Implementation of a sparse online Hybrid Variational-Gibbs HDP topic model. The paper was published at ECML PKDD 2017.
- You need Maven
- You need to have Mallet version 2.0.9 installed in your maven repository.
To build the project run mvn package
You may then run the program with java -jar target/hybridhdp-1.0-SNAPSHOT.jar linenumber
where linenumber is the line in the config.txt
file that you want to use. There are some examples for running different methods in config.txt
.
- Remember to allocate sufficient RAM as needed by adding the option
-Xmx8000m
(for 8GB RAM).
Results will be saved in a folder named project-directory/allresults/dataset-name/...
The dataset has to be in Mallet's instancelist format. See the Mallet site for details. Alternatively you can use a simple text file. A small example is provided in the data/
folder. The format is: id TAB labels TAB text
If the dataset does not have labels, simply put a placeholder instead.

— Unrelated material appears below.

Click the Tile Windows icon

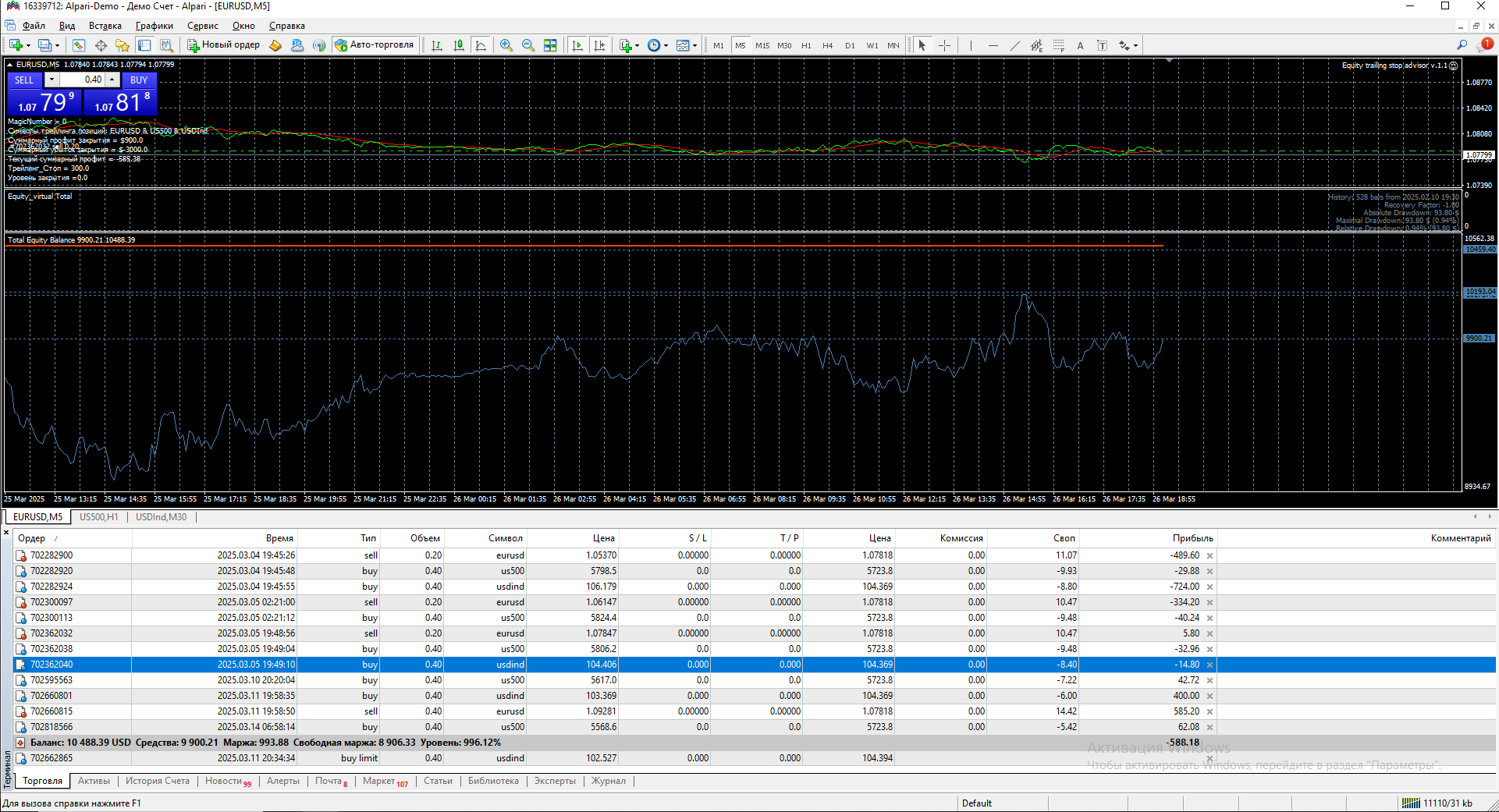pos(550,45)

Examples for both versions are provided in config.txt
. Control the format using the option -readInstancelist
The provided algorithms are
- Hybrid Variational-Gibbs HDP
- Hybrid Variational-Gibbs LDA
- HDP (Block Sampler by Chen et al. 2011)
- HDP (Alias Sampler by Li et al. 2014)
- HDP (Our Alias Sampler, 3 different versions)
To choose the sampler you can use the option -whichSampler for HDP. If you want to use the standard sampler for the hybrid method you have to set -useOriginalSampler true
.